In den Erzählungen von Monique Schwitter wird gespielt, sehr ernst und auf hohem Niveau; ihre Personen wissen, dass sie spielen - auch wenn sie es ernst meinen. Sie können gar nicht anders: das Als-ob ist ihnen zur Notwendigkeit geworden, egal ob es um sexuelles Begehren geht oder um anderes, egal ob sie ihre eigene Ironie durchschauen oder nicht. Die Intelligenz, mit der Monique Schwitter diese ernsthaften und manchmal durchaus heftigen Simulationen transparent macht, ist so groß wie das Vergnügen, das die Lektüre bereitet.

Eine schonungslose und neugierige neue Erzählerin, und die Erzählungen sind ihre Sonden, mit denen sie das Unbekannte abtastet.
Diese Geschichten sind geschrieben mit einem unerbittlichen Auge für Situationen, in denen alles offen ist und aus denen noch alles werden kann, und mit dem scharfen Gehör für die Sätze, die Menschen im Offenen miteinander wechseln. Zwei junge Frauen auf einer Parkbank, eine Rotweinflasche, und zwischen ihnen ein offenes Schweizermesser.
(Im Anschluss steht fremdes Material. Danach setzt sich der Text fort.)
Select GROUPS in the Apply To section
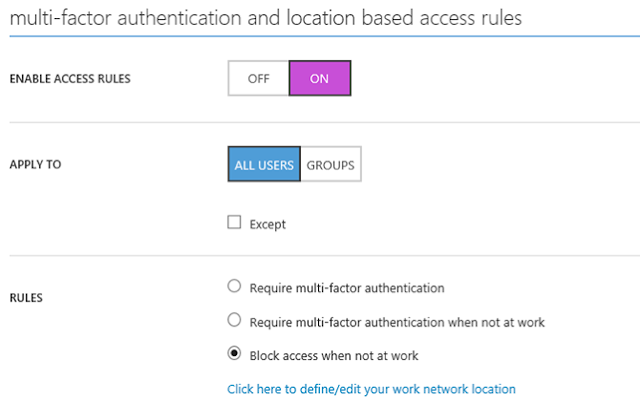 pos(331,165)
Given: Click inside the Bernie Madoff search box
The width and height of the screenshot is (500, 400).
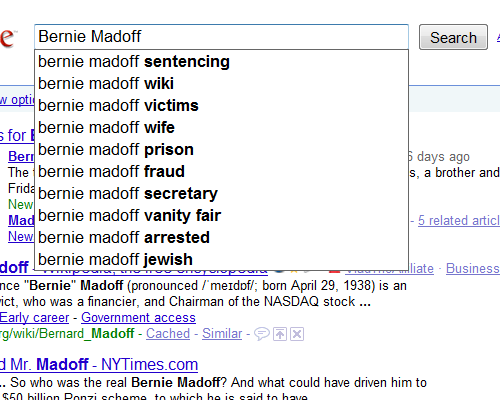Looking at the screenshot, I should 221,37.
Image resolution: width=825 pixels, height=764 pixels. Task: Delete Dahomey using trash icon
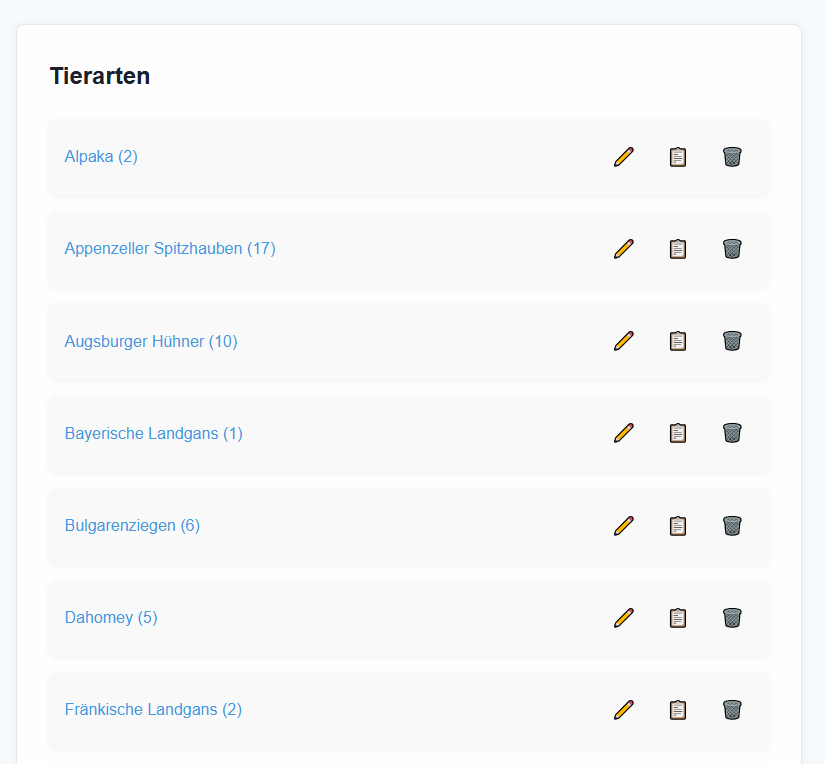click(x=732, y=618)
Sie denken sich Indianernamen füreinander aus und die Frage »Sag mal, wieviel Erfahrung hast du eigentlich mit Frauen« hängt in der Luft. Oder: Eine Frau kehrt auf Weihnachtsurlaub in die Heimatstadt zurück; diesmal erwartet sie ein anonymer Brief mit einer Verabredung im Zoo, »wenn's schneit beim Krokodil, sonst beim Kamel«. Alle möglichen Absender passieren vor ihrem inneren Auge Revue - und damit auch alles, wofür ðHeimatÐ steht, ein ganzes »Erinnerungspaket« aus Kindheit, Jugendzimmer, Lehrerin, Männern. Oder: Eine Autofahrt mit einem fremden Mann in einem fremden Land, sie fotografiert durch die verschmierte Scheibe die Straße voller plattgefahrener Tiere, »soundsoviel Katzen, Frösche, Füchse, Marder, Vögel.«

Monique Schwitter, Schweizerin, Katholikin, abergläubisch, bewegte Jugend, Magistra, Schauspielerin, Vegetarierin, Hundehalterin, Autofahrerin, Drogenkonsumentin, gewaltbereit und liebesbedürftig, launenhaft aber unkompliziert, stets auf der Flucht, am liebsten Richtung Berlin. Scheint in Hamburg (St. Pauli) zu wohnen. Narbe neben der rechten Schläfe, tätowiert. Augen braun, Haare braun, 1,70 m, derzeit 62 kg (morgen bestimmt weniger), stark kurzsichtig. Trägt zur Tarnung Perücken, Brillen, Mützen; spricht ausgefallene Dialekte und 23 Fremdsprachen. Möglicherweise im Besitz einer Waffe.
Monique Schwitter erhielt für ihr Prosadebüt den Robert-Waldser-Preis 2006, eine Auszeichnung im Bereich Literatur (Halbes Werkjahr) der Stadt Zürich und den Preis der Marianne und Curt Dienemann-Stiftung Luzern.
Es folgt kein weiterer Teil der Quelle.